Why we had been ordered from Julzy to this place but three kilometers away, it would be impossible to say. We were maintaining the same schedule and Courtieux was certainly not as convenient a place from which to operate. We cogitated much on the matter, but reached no conclusion. It was just one of the mysteries of war. The three days succeeding our arrival were uncomfortable ones. The weather continued bad with low temperature. When we were off duty there was nowhere to go, save to bed and there were no beds. What Courtieux lacked in other things it made up in mud and our cars were constantly mired. As a relief from the monotony of the village, three of us, being off duty one afternoon, made a peregrination to the front line trenches, passing through miles of winding connecting boyaux until we lost all sense of direction. We really had no right to go up to the line but we met with no opposition, all the soldiers we met greeting us with friendly camaraderie and the officers responding to our salutes with a "bonjour." We found the front line disappointingly quiet. There was little or no small arm firing going on, though both sides were carrying on a desultory shelling. Through a sandbagged loophole we could see a low mud escarpment about 90 meters away---the enemy's line. It was not an exciting view, the chief interest being lent by the fact that in taking it you were likely to have your eye shot out. All things considered, the excursion was a rather tame affair, though we who had made it did our best to play it up to the rest of the Squad upon our return.

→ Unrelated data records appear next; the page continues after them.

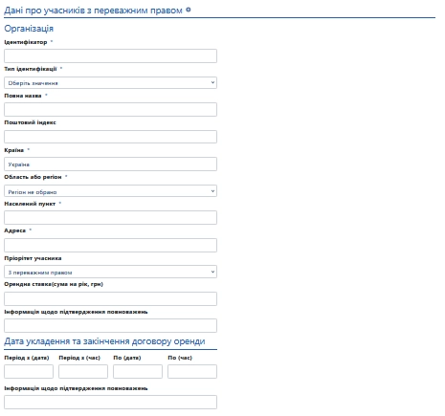Select the По (час) input
Screen dimensions: 445x416
(x=192, y=371)
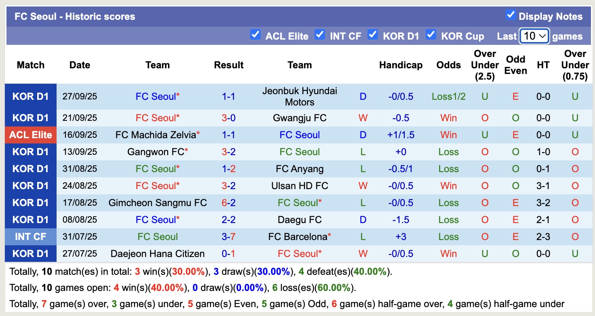Viewport: 595px width, 316px height.
Task: Disable the KOR D1 checkbox
Action: (372, 35)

We remained at Courtieux but three days and then, at nine o'clock on the morning of the fourth, assembled in convoy at Julzy. It was one of the coldest mornings of the winter; the trees were masses of ice and the snow creaked beneath the tires, while our feet, hands and ears suffered severely. As usual, we had no idea of our destination. That our division had been temporarily withdrawn from the line and that we were to be attached to another division, was the extent of our information. By the time the convoy had reached Compiègne we were all rather well numbed. When the C. O. halted in the town, he had failed to note a pâtisserie was in the vicinity and the motors had hardly been shut off before the Squad en masse stormed the place, consuming gateaux and stuffing more gateaux into its collective pockets. Meanwhile, outside, the "Lieut." blew his starting whistle in vain.

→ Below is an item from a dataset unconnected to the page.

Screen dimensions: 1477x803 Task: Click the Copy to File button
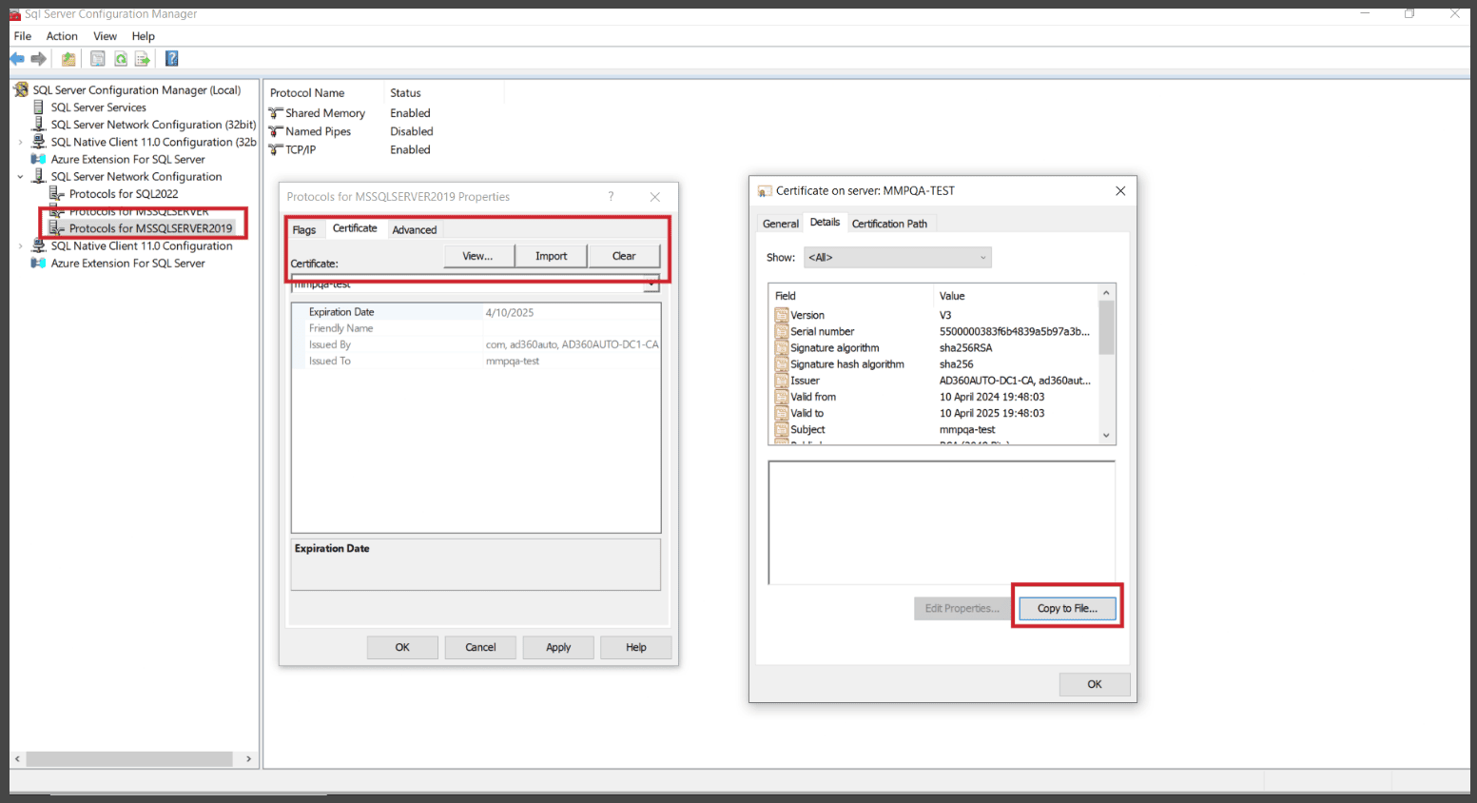click(1066, 608)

Shortly before noon we made the city of Montdidier, where we lunched in the hotel and waited for the laggard cars to come up. About three we again got away, passing through a beautiful rolling country by way of Pierrefonds and as darkness was falling parked our cars in the town of Moreuil. It was too late to find a decent billet for the night. A dirty, rat-infested warehouse was all that offered and after looking this over, most of us decided, in spite of the cold, to sleep in our cars. Our mess was established in the back room of the town's principal café and the fresh bread, which we obtained from a nearby bakery, made a welcome addition to army fare. Moreuil proved to be a dull little town, at that time some twenty-five kilometers back of the line. Aside from an aviation field there was little of interest.

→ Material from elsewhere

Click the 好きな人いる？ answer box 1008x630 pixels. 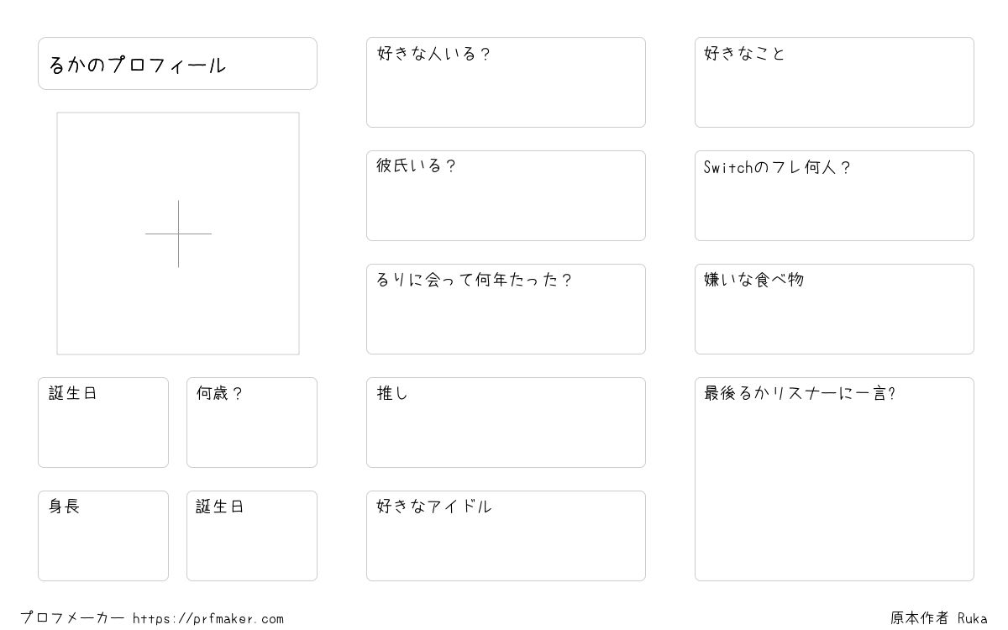(506, 82)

On the third day of our stay we were reviewed and inspected by the ranking officer of the sector. He did not appear very enthusiastic and expressed his doubt as to our ability to perform the work for which we were destined, an aspersion which greatly vexed us. Our vindication came two months later when, having tested us in action, he gave us unstinted praise and spoke of us in the highest terms.

After the review, the C. O. announced that we had received orders to move and would leave the following day for a station on the Somme. He refused to confirm the rumor that our destination was "Moscow."